You can... well, you have to decide which of the incoming pieces belong together and which don't. E.g. do glyphs with the same y coordinate form a single line? Or do they form separate lines in different columns which just happen to be located next to each other.
So yes, you decide which glyphs you interpret as a single word or as content of a single table cell, but your input consists of the groups of glyphs used in the actual PDF content stream.
Not only that, in none of the interface's methods I can "spot" how/where it deals with non-text data/images - so I could intercede with the spacing issue (RenderImage is not called)
RenderImage will be called for embedded bitmap images, JPEGs etc. If you want to be informed about vector graphics, your strategy will also have to implement IExtRenderListener which provides methods ModifyPath, RenderPath and ClipPath.

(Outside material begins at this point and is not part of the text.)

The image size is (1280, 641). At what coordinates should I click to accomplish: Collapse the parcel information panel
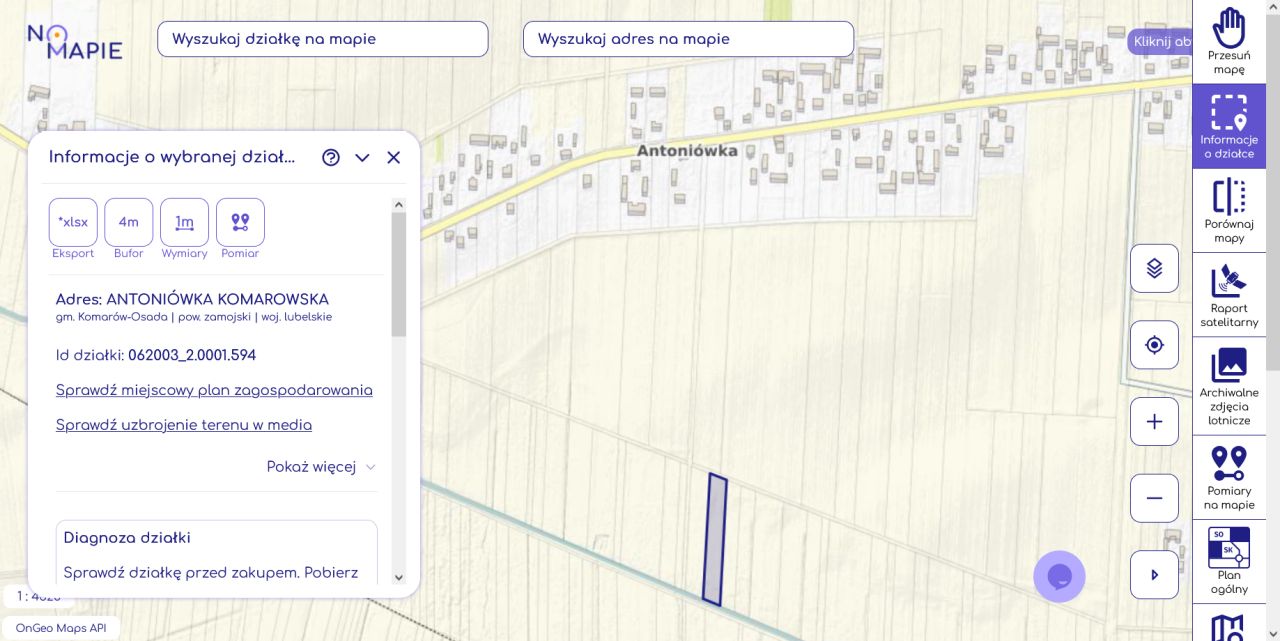pos(362,158)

This isn't really an answer but I needed a spot to show some things that might help you understand things.
First "conversion" from Excel, Word, PowerPoint, HTML or whatever to PDF is almost always going to be a destructive change. The destructive part is very important and it happens because you are taking data from a program that has very specific knowledge of what that data represents (Excel) and you are turning it into drawing commands in a very generic universal format (PDF) that only cares about what the data looks like, not the data itself. Unless the data is "tagged" (and it almost never is these days still) then there is no context for the drawing commands. There are no paragraphs, there are no sentences, there are no columns, rows, tables, etc. There's literally just draw this letter at x,y and draw this word at a,b.
Second, imagine you Excel file had that following data and for some reason that last column was narrower than the others when the PDF was made:
Column A | Column B | Column
C
Data #1 Data #2 Data
#3
You and I have context so we know that the second and fourth lines are really just the continuation of the first and third lines. But since iText doesn't have any context during extraction it doesn't think like that and it sees four lines of text. In fact, since it doesn't have context it doesn't even see columns, just the lines themselves.

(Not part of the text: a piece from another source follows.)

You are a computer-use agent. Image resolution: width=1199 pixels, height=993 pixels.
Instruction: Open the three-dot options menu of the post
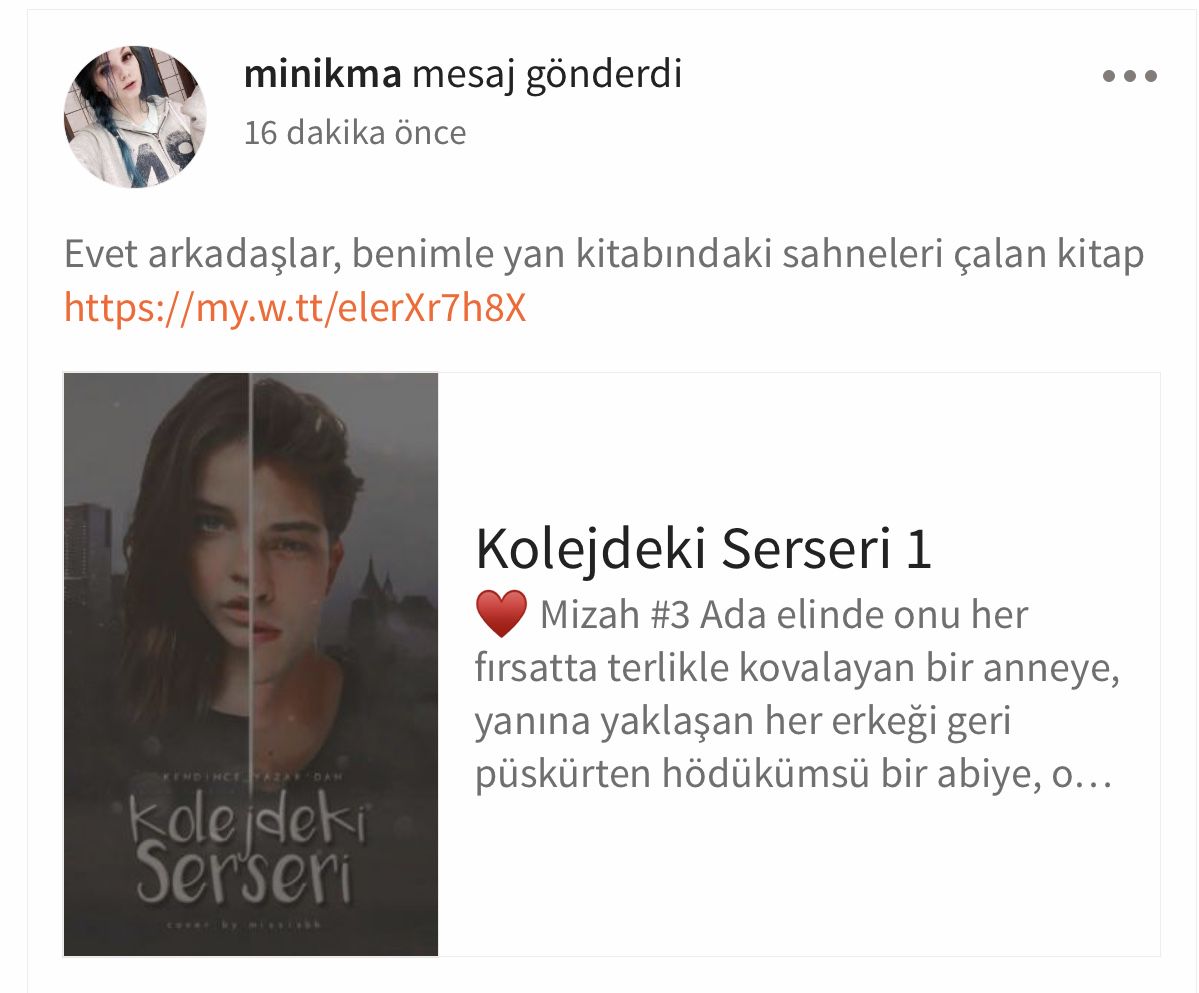point(1129,76)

Third, although a very small thing you need to understand that you don't draw spaces in PDF. Imagine the three column table below:
Column A | Column B | Column C
Yes
If you extracted that from a PDF you'd get this data:
Column A | Column B | Column C
Yes
Inside the PDF the word "Yes" will be just drawn at a certain x coordinate that you and I consider to be under the third column and it won't have a bunch of spaces in front of it.
As I said at the beginning, this isn't much of an answer but hopefully it will explain to you the problem that you are trying to solve. If your PDF is tagged then it will have context and you can use that context during extraction. Context isn't universal, however, so there usually isn't just a magic "insert context" checkbox. Excel actually does have a checkbox (if I remember correctly) to make a tagged PDF during export and it ultimately creates a tagged PDF using HTML-like tags for tables. Very primitive but it will works. However it will be up to you to parse this context.

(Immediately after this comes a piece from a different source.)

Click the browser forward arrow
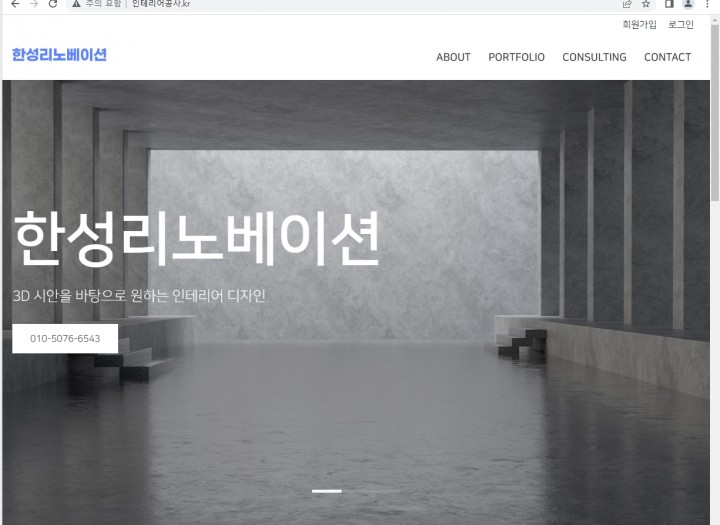The image size is (720, 525). coord(34,4)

Leaving here an alternative strategy for extracting the data - that does not solve the problem of who are spaces treated/can be treated, but gives you somewhat more control over the extraction by specifying geometric areas you want to extract text from. Taken from here.
public static System.util.RectangleJ GetRectangle(float distanceInPixelsFromLeft, float distanceInPixelsFromBottom, float width, float height)
{
return new System.util.RectangleJ(
distanceInPixelsFromLeft,
distanceInPixelsFromBottom,
width,
height);
}
public static void Strategy2()
{
// In this example, I'll declare a pageNumber integer variable to
// only capture text from the page I'm interested in
int pageNumber = 1;
var text = new StringBuilder();
List<Tuple<string, int>> result = new List<Tuple<string, int>>();
// The PdfReader object implements IDisposable.Dispose, so you can
// wrap it in the using keyword to automatically dispose of it
using (var pdfReader = new PdfReader("D:/Example.pdf"))
{
float distanceInPixelsFromLeft = 20;
//float distanceInPixelsFromBottom = 730;
float width = 300;
float height = 10;
for (int i = 800; i >= 0; i -= 10)
{
var rect = GetRectangle(distanceInPixelsFromLeft, i, width, height);
var filters = new RenderFilter[1];
filters[0] = new RegionTextRenderFilter(rect);
ITextExtractionStrategy strategy =
new FilteredTextRenderListener(
new LocationTextExtractionStrategy(),
filters);
var currentText = PdfTextExtractor.GetTextFromPage(
pdfReader,
pageNumber,
strategy);
currentText =
Encoding.UTF8.GetString(Encoding.Convert(
Encoding.Default,
Encoding.UTF8,
Encoding.Default.GetBytes(currentText)));
//text.Append(currentText);
result.Add(new Tuple<string, int>(currentText, currentText.Length));
}
}
// You'll do something else with it, here I write it to a console window
//Console.WriteLine(text.ToString());
foreach (var line in result.Distinct().Where(r => !string.IsNullOrWhiteSpace(r.Item1)))
{
Console.WriteLine("Text: [{0}], Length: {1}", line.Item1, line.Item2);
}
//Console.WriteLine("", string.Join("\r\n", result.Distinct().Where(r => !string.IsNullOrWhiteSpace(r.Item1))));
Outputs:
PS.: We are still left with the problem of how to deal with spaces/non text data.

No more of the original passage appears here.